Last updated: 20 May 2026

1. Who we are

Tildi ("Tildi", "we", "us", or "our") is a service operated by Maximillian James Brown. We act as the data controller for the personal data described in this notice. If you have any questions about this notice or your data, contact us through the support channel inside the app.

2. Data we collect

  • Account data: email address, password (hashed), and display name provided during onboarding.
  • Child profile data: the child's first name, age, reading level, and preferences you provide to personalise stories.
  • Usage data: books opened, reading progress, lesson completions, time spent in the app, and feature interactions.
  • Device and technical data: IP address, browser type, device identifiers, and approximate location derived from IP.
  • Support communications: any messages, screenshots, or feedback you send us.

3. How we use your data

  • To create and maintain your account and child profiles.
  • To provide the core reading and learning experience and personalise content.
  • To process subscriptions and purchases through our payment provider.
  • To prevent fraud, abuse, and security incidents.
  • To improve the product through aggregated analytics.
  • To respond to support requests and send service-related communications.

4. Legal basis

We process your data under the following legal bases: performance of our contract with you (providing the service), our legitimate interests (improving and securing the product), your consent (where required, such as for optional analytics or marketing), and compliance with legal obligations.

5. Sharing your data

We share personal data only with the following categories of recipients:

  • Service providers / subprocessors: cloud hosting, database, AI inference, and analytics providers acting on our instructions.
  • Paddle.com Market Limited: our Merchant of Record. Paddle handles checkout, billing, payment processing, sales-tax compliance, invoicing, and refund requests for all purchases.
  • Professional advisers: legal, accounting, and compliance advisers when needed.
  • Authorities: where required by law, court order, or to protect our rights.

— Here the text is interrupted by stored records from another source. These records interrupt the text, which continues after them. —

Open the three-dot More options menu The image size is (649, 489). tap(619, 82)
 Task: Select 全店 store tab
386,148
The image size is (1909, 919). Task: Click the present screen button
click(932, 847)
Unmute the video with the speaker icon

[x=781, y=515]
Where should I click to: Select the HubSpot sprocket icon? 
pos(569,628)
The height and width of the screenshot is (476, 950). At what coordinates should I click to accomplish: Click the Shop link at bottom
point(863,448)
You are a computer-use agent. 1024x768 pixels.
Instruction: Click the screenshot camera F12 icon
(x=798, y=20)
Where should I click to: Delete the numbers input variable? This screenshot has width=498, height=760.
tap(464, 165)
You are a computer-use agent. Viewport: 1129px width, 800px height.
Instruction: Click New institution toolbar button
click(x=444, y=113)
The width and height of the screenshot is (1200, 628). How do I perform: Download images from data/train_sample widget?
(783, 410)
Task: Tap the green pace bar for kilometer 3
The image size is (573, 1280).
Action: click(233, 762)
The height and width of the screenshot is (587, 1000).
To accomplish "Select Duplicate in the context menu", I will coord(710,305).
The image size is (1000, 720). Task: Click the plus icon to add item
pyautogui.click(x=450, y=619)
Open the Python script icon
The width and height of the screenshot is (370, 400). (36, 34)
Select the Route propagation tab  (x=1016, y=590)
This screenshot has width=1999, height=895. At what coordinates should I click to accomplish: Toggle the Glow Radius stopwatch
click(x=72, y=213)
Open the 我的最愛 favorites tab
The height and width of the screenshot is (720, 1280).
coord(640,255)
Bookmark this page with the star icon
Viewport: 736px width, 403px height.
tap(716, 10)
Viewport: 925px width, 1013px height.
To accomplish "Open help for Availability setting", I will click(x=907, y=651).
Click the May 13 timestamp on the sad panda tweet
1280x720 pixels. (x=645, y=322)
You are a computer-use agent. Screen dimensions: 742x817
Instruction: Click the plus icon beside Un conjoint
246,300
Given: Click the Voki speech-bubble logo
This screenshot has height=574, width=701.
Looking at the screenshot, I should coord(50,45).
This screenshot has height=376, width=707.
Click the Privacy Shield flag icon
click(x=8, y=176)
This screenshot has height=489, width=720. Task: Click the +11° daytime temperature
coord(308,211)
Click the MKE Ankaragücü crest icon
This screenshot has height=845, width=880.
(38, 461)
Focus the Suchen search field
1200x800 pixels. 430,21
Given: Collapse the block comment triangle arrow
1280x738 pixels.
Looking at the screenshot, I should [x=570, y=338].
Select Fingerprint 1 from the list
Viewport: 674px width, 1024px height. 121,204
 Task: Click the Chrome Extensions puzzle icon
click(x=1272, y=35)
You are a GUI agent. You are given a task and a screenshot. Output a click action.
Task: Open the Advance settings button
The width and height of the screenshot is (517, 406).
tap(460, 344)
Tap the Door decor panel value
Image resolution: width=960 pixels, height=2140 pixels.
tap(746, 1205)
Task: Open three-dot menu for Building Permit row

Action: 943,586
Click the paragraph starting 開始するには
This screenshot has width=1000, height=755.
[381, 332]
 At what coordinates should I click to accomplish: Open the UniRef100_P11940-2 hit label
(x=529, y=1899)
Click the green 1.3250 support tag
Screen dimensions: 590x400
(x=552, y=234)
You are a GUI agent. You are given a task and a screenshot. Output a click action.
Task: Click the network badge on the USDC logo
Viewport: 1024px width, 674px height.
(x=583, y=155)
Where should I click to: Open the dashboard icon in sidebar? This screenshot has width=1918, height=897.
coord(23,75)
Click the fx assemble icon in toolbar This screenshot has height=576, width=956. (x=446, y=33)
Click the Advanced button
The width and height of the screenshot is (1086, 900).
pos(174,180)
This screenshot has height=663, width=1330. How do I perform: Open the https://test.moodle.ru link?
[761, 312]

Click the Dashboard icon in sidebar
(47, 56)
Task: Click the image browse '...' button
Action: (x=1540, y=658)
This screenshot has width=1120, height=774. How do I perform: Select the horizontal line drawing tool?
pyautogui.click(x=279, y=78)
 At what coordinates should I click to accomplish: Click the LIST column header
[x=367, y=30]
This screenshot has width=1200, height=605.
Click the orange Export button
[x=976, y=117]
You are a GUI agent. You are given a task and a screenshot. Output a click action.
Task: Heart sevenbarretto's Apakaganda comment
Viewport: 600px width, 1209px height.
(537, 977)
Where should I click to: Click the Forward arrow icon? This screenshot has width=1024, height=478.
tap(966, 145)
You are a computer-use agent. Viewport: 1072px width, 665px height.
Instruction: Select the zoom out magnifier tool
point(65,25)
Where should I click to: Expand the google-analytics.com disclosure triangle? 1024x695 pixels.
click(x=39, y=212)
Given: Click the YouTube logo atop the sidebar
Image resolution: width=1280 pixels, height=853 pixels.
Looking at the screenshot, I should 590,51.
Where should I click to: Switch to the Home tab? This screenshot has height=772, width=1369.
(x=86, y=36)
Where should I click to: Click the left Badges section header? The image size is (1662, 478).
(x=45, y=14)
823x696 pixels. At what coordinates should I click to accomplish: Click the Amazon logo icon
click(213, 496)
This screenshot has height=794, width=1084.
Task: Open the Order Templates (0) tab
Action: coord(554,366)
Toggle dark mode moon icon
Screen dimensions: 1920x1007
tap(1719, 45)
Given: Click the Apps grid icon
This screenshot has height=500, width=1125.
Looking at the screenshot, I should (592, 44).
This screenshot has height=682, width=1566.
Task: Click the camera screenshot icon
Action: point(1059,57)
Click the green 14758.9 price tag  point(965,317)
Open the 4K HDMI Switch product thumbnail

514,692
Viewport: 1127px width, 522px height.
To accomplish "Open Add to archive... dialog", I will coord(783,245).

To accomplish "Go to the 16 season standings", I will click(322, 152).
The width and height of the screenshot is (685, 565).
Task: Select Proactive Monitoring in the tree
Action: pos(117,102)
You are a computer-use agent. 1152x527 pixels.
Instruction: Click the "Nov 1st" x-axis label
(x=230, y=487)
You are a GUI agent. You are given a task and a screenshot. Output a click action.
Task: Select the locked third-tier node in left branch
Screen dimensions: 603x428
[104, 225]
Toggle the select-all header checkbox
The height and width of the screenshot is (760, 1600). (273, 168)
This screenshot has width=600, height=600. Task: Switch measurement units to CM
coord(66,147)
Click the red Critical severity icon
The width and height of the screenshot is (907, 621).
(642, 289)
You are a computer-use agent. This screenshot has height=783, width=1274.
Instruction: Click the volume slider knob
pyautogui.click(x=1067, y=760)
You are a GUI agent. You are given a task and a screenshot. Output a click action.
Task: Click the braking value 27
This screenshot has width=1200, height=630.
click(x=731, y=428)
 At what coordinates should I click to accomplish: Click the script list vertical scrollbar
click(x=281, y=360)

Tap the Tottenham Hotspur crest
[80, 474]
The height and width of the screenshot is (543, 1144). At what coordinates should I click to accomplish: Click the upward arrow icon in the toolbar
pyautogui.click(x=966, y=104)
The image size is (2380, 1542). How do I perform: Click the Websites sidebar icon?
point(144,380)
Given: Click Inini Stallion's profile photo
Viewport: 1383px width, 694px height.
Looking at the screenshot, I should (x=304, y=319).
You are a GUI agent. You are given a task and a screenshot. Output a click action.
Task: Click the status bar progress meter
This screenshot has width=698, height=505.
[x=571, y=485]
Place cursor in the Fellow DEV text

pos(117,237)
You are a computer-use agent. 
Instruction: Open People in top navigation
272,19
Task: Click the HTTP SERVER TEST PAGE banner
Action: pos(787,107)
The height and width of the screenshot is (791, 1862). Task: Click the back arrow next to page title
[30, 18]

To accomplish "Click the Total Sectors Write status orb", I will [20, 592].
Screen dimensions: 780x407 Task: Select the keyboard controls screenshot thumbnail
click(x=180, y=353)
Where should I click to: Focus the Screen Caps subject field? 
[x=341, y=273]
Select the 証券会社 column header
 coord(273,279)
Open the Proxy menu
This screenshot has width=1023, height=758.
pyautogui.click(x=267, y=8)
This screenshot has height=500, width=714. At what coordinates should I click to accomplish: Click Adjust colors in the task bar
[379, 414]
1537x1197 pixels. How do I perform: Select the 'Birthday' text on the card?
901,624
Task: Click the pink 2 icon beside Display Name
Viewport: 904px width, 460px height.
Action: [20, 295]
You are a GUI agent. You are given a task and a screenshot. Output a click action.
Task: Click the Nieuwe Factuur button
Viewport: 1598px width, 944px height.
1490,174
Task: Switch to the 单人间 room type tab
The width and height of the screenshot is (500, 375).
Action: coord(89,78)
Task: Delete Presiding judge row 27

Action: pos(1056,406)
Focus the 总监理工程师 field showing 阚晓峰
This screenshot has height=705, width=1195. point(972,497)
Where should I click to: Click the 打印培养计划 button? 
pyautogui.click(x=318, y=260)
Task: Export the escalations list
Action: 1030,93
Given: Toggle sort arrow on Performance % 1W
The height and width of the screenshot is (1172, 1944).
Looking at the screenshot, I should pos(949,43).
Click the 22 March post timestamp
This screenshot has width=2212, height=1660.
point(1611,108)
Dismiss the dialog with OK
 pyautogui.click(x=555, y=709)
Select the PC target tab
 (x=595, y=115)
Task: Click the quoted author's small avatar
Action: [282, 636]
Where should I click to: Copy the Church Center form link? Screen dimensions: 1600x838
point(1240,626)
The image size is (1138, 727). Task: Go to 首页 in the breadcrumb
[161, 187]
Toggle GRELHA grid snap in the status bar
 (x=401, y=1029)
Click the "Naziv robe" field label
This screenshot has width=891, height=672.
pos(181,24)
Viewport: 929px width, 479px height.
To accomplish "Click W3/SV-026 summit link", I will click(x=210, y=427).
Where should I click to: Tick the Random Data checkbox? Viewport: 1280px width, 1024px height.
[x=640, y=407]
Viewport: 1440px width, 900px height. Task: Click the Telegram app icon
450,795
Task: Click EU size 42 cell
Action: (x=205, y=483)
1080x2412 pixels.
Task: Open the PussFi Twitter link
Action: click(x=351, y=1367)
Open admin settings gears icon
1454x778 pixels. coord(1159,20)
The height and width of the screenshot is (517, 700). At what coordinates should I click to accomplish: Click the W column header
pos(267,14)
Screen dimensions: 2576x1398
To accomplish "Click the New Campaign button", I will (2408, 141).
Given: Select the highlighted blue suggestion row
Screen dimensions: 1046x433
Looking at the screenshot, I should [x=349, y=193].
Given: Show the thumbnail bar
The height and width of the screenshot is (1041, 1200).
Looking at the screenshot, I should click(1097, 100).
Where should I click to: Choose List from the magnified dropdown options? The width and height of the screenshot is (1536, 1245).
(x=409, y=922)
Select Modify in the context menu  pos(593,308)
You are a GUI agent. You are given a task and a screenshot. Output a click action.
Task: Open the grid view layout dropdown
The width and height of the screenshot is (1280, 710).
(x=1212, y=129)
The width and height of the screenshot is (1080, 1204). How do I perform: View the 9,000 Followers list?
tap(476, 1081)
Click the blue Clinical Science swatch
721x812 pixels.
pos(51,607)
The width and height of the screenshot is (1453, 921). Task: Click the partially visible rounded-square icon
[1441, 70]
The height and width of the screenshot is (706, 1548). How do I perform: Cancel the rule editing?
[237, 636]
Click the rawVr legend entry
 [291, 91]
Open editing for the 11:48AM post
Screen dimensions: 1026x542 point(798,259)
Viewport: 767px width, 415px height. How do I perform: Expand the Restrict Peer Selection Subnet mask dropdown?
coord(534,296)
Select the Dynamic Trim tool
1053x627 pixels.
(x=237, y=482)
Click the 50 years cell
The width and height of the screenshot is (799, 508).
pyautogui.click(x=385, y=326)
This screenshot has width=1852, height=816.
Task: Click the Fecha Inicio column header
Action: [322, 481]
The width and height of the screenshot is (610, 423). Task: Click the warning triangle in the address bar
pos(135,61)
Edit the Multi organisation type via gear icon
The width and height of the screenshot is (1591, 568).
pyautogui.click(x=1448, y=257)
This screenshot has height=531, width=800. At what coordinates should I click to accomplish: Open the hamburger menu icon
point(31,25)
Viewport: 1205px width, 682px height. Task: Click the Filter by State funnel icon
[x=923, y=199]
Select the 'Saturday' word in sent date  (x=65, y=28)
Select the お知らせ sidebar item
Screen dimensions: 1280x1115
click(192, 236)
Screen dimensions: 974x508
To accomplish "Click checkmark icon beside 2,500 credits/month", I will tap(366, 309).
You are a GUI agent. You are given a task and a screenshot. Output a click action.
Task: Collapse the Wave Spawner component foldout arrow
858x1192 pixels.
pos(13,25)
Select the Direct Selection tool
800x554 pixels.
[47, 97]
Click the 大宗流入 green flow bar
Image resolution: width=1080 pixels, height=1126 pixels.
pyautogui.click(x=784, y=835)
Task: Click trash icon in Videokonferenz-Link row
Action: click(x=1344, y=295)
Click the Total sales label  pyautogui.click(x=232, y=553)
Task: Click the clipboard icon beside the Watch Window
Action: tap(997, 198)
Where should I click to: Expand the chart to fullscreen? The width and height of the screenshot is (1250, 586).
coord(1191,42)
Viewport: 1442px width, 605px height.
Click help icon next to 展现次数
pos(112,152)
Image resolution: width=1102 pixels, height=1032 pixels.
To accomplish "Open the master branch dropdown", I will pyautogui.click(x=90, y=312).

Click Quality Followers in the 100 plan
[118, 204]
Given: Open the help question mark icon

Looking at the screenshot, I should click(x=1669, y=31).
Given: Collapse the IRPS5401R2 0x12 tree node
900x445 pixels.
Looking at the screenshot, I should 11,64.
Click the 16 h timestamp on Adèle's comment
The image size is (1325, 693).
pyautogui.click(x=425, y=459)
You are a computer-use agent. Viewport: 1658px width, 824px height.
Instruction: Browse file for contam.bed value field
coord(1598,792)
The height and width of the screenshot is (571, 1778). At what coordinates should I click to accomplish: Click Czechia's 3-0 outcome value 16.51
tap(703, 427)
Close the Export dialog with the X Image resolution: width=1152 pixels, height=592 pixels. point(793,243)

We do not sell your personal data.

6. International transfers

Some of our service providers operate outside the UK and EEA. Where data is transferred internationally, we rely on appropriate safeguards such as Standard Contractual Clauses or adequacy decisions.

7. Retention

We keep your data for as long as your account is active. If you delete your account, we delete or anonymise your personal data within a reasonable period, except where we are required to retain certain records (e.g. tax invoices held by Paddle) by law.

8. Your rights

Depending on your location, you may have rights to access, rectify, delete, restrict or object to our processing, port your data, and withdraw consent. You may also lodge a complaint with your local data-protection authority. To exercise any right, contact us via the in-app support channel and we will respond within one month.

9. Security

We use appropriate technical and organisational measures including encryption in transit, access controls, and regular security reviews to protect your data. No system is perfectly secure, but we work hard to keep yours safe.

10. Cookies

We use strictly necessary cookies to keep you signed in and to operate the service. We may use limited analytics cookies to understand usage. You can manage cookies through your browser settings.

11. Children

Tildi is intended for use by parents and guardians on behalf of their children. Accounts must be created by an adult. We collect only the minimum child-profile information needed to personalise the experience.

12. Changes

We may update this notice from time to time. Material changes will be communicated through the app or by email.